Scan the records for "computer" and copy each line that contains it.

[Dataset excerpts]
╔══

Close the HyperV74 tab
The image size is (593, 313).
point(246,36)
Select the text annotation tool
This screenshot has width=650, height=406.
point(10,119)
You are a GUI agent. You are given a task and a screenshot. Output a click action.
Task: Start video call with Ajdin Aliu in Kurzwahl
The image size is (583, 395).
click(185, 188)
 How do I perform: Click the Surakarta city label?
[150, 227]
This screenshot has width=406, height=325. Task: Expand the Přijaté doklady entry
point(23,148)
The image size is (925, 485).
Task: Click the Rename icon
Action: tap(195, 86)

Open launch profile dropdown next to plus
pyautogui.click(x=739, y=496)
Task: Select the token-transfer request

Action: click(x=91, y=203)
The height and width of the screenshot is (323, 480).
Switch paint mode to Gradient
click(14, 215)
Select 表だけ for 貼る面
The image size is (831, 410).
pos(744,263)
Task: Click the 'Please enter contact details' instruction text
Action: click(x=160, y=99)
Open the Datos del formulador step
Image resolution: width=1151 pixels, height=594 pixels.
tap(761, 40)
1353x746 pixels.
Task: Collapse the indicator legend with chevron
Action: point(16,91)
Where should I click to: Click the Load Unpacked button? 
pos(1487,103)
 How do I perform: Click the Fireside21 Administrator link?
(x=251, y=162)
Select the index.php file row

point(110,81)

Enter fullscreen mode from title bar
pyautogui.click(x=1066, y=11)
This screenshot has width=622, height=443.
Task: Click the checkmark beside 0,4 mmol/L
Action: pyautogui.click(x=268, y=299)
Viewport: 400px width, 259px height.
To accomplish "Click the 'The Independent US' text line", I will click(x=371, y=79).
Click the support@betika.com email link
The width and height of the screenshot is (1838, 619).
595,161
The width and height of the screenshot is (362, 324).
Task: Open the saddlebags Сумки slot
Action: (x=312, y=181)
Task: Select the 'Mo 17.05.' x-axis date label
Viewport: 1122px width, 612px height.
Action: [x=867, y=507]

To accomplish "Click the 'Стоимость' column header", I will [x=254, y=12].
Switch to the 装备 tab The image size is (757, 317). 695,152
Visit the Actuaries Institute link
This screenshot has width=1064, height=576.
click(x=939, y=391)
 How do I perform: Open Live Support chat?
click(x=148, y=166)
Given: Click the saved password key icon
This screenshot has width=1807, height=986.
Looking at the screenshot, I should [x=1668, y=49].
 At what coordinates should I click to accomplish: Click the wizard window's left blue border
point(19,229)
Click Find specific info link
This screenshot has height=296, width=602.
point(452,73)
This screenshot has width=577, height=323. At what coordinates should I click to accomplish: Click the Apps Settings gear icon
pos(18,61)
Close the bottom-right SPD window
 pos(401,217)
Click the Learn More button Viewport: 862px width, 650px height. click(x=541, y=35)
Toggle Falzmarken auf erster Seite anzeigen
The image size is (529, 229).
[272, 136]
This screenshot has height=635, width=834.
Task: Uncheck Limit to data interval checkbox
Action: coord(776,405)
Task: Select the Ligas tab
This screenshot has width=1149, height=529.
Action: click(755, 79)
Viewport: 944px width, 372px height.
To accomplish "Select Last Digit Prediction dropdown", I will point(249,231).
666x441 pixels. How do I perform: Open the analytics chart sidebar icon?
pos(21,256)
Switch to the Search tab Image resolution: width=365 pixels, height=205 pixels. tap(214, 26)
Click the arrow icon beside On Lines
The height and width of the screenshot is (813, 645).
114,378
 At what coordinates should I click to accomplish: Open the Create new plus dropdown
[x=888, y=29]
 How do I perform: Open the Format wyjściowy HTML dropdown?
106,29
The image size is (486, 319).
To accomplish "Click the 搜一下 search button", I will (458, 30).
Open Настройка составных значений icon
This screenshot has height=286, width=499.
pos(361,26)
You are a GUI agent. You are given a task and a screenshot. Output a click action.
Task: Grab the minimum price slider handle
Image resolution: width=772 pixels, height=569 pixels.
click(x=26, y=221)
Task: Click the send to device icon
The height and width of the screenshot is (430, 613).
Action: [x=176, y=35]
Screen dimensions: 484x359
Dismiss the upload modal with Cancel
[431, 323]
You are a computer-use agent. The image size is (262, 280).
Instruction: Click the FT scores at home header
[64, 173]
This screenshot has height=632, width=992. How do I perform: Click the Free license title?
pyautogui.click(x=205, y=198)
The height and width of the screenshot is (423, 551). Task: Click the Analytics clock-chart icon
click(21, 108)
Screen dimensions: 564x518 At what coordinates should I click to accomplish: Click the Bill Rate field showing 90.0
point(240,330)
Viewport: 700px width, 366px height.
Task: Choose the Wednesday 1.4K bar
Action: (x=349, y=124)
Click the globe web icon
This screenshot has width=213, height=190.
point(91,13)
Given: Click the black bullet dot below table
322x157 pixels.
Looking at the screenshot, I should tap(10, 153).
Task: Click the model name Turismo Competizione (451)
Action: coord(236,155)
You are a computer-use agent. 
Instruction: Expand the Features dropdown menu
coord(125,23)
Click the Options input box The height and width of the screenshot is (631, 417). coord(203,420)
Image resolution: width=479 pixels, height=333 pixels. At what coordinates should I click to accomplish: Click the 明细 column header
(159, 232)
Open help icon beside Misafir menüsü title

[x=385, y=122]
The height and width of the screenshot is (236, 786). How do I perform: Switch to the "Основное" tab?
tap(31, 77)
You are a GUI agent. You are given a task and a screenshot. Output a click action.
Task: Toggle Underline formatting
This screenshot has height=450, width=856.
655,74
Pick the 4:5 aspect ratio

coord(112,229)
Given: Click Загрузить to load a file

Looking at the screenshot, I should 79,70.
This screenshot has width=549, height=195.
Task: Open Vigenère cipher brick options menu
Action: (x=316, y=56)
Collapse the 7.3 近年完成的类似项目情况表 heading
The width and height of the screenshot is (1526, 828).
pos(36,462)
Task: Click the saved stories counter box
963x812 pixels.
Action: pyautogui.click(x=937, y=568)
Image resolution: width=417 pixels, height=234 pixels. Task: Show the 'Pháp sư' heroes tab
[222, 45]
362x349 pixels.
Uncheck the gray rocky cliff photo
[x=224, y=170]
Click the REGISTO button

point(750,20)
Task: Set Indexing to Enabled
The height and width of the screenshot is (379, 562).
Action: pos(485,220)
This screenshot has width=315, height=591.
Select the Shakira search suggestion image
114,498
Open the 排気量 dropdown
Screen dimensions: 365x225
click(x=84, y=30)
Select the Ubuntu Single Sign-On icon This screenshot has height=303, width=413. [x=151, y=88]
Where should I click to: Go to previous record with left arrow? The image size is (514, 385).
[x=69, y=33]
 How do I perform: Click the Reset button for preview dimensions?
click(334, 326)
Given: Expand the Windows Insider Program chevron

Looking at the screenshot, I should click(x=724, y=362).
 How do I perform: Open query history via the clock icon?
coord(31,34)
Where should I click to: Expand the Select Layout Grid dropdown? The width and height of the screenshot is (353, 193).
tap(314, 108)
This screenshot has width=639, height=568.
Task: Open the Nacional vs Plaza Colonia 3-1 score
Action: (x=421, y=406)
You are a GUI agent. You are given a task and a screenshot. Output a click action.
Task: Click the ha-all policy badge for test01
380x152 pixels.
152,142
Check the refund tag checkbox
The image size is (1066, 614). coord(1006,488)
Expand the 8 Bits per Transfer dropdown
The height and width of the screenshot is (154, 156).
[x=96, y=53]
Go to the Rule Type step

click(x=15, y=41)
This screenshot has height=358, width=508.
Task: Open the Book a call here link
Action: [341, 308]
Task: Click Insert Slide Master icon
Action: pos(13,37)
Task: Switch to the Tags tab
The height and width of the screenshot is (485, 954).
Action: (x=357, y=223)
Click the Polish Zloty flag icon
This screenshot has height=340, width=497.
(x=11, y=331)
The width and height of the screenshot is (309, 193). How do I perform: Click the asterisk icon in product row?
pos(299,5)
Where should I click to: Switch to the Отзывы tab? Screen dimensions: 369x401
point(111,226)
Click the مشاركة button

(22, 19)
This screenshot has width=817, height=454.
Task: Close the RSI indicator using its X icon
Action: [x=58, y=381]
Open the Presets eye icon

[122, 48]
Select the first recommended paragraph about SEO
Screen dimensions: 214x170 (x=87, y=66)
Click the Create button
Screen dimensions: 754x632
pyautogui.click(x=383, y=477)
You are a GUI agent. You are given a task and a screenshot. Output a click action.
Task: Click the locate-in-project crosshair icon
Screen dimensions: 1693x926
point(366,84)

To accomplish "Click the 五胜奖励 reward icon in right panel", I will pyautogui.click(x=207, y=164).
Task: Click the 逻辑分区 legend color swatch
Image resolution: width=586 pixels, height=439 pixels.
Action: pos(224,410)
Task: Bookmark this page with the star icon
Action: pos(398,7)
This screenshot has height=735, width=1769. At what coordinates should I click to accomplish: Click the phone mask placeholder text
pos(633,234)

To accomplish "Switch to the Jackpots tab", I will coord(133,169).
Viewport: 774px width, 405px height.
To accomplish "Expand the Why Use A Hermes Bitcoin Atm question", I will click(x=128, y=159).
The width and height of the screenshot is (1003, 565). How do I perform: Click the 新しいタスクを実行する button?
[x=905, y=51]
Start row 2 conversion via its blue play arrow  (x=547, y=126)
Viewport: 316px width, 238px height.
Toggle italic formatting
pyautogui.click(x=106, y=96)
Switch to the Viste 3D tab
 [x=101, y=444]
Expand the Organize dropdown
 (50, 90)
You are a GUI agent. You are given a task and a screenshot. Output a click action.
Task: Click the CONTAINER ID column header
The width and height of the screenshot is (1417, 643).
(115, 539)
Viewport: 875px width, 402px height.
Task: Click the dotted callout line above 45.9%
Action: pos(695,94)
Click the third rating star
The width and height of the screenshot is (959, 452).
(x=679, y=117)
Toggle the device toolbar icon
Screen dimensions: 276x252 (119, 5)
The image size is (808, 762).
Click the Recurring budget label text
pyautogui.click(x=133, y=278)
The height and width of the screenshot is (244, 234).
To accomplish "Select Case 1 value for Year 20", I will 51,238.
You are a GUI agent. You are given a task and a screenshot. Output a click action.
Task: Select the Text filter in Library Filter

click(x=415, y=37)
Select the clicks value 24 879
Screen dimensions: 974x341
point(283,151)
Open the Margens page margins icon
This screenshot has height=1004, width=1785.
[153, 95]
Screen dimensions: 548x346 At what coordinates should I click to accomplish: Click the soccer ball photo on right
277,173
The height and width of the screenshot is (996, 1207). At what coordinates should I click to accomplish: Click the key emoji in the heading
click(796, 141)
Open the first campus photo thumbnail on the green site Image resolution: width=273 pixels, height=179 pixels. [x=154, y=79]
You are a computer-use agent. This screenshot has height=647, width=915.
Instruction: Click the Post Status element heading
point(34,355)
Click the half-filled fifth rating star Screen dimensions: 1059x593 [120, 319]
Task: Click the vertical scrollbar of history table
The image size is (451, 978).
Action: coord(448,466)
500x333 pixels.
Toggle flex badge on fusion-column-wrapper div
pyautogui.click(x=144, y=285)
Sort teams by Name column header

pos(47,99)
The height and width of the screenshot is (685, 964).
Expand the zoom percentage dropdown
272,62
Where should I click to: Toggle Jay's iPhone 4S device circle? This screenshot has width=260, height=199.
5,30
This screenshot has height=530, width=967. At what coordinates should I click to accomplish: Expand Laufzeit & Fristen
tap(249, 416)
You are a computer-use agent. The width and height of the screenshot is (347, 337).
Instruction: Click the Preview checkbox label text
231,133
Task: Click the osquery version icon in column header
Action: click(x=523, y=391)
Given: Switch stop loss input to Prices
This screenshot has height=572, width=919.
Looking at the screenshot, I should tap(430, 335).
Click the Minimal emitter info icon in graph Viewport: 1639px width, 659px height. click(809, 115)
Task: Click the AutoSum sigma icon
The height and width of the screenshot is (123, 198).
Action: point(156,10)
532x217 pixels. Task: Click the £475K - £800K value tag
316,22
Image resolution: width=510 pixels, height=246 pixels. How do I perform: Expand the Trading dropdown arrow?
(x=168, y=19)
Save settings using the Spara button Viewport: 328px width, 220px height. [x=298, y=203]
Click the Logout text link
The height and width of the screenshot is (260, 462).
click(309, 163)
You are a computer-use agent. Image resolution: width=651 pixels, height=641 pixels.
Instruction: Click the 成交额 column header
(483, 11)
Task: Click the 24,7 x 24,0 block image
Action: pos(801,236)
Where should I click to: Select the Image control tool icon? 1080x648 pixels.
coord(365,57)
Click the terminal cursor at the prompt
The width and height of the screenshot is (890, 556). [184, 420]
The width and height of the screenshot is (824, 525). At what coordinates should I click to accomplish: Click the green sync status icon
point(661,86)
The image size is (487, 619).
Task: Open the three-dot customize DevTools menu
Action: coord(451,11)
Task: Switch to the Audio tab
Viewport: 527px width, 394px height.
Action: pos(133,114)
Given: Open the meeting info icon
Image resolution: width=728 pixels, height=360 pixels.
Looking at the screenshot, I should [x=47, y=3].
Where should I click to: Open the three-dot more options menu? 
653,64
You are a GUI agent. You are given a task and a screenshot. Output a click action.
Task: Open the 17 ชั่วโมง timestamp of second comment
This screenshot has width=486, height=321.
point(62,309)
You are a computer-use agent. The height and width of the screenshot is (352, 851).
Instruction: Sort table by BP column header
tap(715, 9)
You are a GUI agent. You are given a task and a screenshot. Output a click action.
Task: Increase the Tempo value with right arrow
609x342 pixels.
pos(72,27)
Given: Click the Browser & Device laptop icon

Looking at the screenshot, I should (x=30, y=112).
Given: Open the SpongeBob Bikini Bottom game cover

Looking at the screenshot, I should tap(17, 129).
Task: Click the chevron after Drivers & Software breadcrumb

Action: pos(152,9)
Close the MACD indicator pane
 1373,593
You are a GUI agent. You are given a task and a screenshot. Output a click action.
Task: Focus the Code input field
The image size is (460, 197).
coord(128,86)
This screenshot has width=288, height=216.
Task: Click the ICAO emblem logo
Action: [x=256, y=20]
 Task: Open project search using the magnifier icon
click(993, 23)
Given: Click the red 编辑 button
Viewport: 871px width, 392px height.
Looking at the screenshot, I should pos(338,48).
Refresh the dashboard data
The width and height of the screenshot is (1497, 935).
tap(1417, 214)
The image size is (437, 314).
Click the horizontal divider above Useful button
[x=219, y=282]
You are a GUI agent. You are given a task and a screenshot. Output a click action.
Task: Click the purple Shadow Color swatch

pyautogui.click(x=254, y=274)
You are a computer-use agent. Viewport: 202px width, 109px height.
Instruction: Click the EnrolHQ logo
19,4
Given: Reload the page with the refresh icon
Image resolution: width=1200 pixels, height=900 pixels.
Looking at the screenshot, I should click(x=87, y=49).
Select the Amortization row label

╚══

[Expected answer]
You are a computer-use agent. The image size is (262, 280).
You are a computer-use agent. 
You are a computer-use agent. This screenshot has height=647, width=915.
You are a computer-use agent. The width and height of the screenshot is (347, 337).
You are a computer-use agent. Image resolution: width=651 pixels, height=641 pixels.
You are a computer-use agent. The height and width of the screenshot is (352, 851).
You are a computer-use agent. Viewport: 202px width, 109px height.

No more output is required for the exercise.